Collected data
+++
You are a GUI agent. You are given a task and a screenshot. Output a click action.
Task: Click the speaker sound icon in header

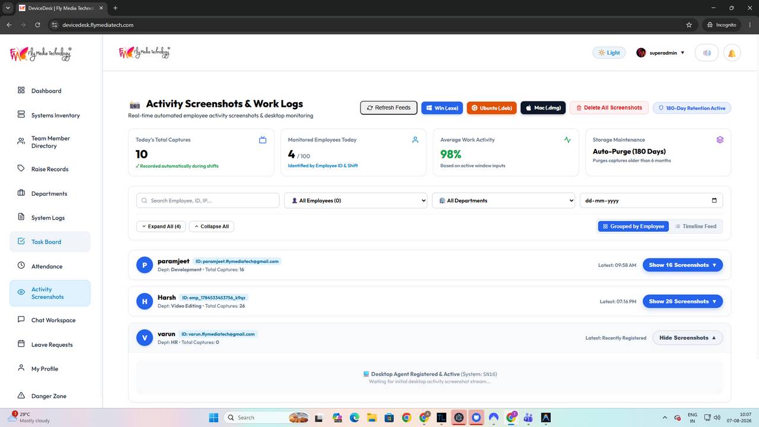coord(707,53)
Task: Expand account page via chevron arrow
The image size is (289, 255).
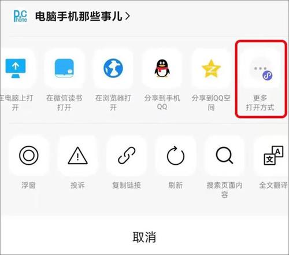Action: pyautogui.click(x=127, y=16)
+++
WHAT IS BEING ASKED
Without including any picture, restate every entry above exactly.

YOUR RESPONSE
You are a GUI agent. You are given a task and a screenshot. Output a click action.
Task: Click the speaker sound icon in header

coord(707,53)
Task: Expand account page via chevron arrow
The image size is (289, 255).
Action: pyautogui.click(x=127, y=16)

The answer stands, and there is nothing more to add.